Changes are being made to the electroconvulsive therapy (ECT) service at the University of Minnesota Medical Center (UMMC) that will affect providers, patients, and learners. Leading the changes is ECT service medical director and Department of Psychiatry and Behavioral Sciences faculty member, Ziad Nahas, MD, MSCR. ECT is used to treat conditions such as treatment-resistant depression, severe psychosis, and catatonia.

“As of the week of August 2, 2021, the service is being run entirely by our department, with all of the hospital ECT consults directed to our faculty,” explained Dr. Nahas. The service continues to closely collaborate with the Department of Anesthesia.

Patient-centric
Making these changes means that Dr. Nahas and his team are running a patient-centric service where the attention to “first, do no harm,” is a high priority. “We will not simply apply tools without careful consideration of their risks and benefits,” he said.

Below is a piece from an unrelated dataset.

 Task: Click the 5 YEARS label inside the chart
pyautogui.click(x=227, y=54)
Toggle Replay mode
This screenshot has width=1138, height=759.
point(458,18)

In addition to Dr. Nahas, providers in the ECT service include Gamze Çamsari, MD; and Saydra Wilson, MD (as soon as their credentialing process is completed). Nurse Manager Karmen Rushton, RN, leads a team of “remarkably competent nurses and psychiatry associates,” noted Dr. Nahas. “Our ECT staff is uniquely qualified to deliver this service.”

More evidence-based
As leader of this important service, Dr. Nahas is using the opportunity presented by a departing colleague to standardize processes and procedures and move to more academic, evidence based ECT practices.

Part of the evidence that Dr. Nahas wants his team to track includes efficacy and cognition measures; one of which is something known as “time to reorientation.” After a patient regains consciousness following the light anesthesia given before the ECT procedure, they are asked five questions: full name, date of birth, where they are, day of the week, and the date.

Ziad Nahas, MD, MSCR

“Patients take some time to regain their orientation,” said Dr. Nahas (pictured at left). “The way patients start remembering things is almost like watching them age in front of your eyes. They will first say their full name because that’s one of the first things we learn.”

It’s important to track the time between when the patient first opens their eyes after the anesthesia wears off to when they become fully reoriented because it’s known to predict long-term cognitive impairment, one of the potential side effects of electroconvulsive therapy. “It’s like a vital sign,” said Dr. Nahas. “If a psychiatrist is wondering if it’s worthwhile going beyond an average number of ECT sessions and the patient is starting to show a longer time to reorientation, the risk/benefit ratio is changing. They may want to think of an alternative treatment.”

Building the data
When the Food and Drug Administration reclassified ECT devises as Class II in 2018, which expanded the patient population upon which they can be used, the agency asked clinics to start collecting cognitive data before and after the procedure, according to Dr. Nahas. While that data has been collected from the clinic’s patients, it is not yet in a broadly shareable format. “We are planning to create such a database as soon as we overcome electronic health record coding issues,” he noted.

Making these changes is a first step in preparation for the opening of an Interventional Psychiatry Program at UMMC. The new service will provide procedures such as ECT, transcranial magnetic stimulation, ketamine injections, and vagus nerve stimulation. “The flow standardization we are working on now will translate to better integration and coordination among the treatment protocols from an algorithmic standpoint,” said Dr. Nahas. “For instance, if the patient is presenting with a particular level of treatment resistance, you had better start with this treatment and then you can move to this one. There should be an evidence-based protocol for how intervention tools are applied clinically in the most optimal way.”

Benefitting learners
The changes are benefitting the learners coming into the ECT clinic, including residents and medical students. And this year’s Neuromodulation Fellow, Camille Merhi, MD, is helping to shape them.

Because of the model being built by Dr. Nahas and his team, he believes it’s possible that other ECT clinics will implement the changes they are putting in place. “It may give us a chance to share our model throughout the Fairview system and ultimately, with the state of Minnesota,” he said. “I can easily see this as a prelude to having our own ECT training course. There is no academic center for such training in the Midwest – people have to go to institutions such as Emory or Columbia to get it.”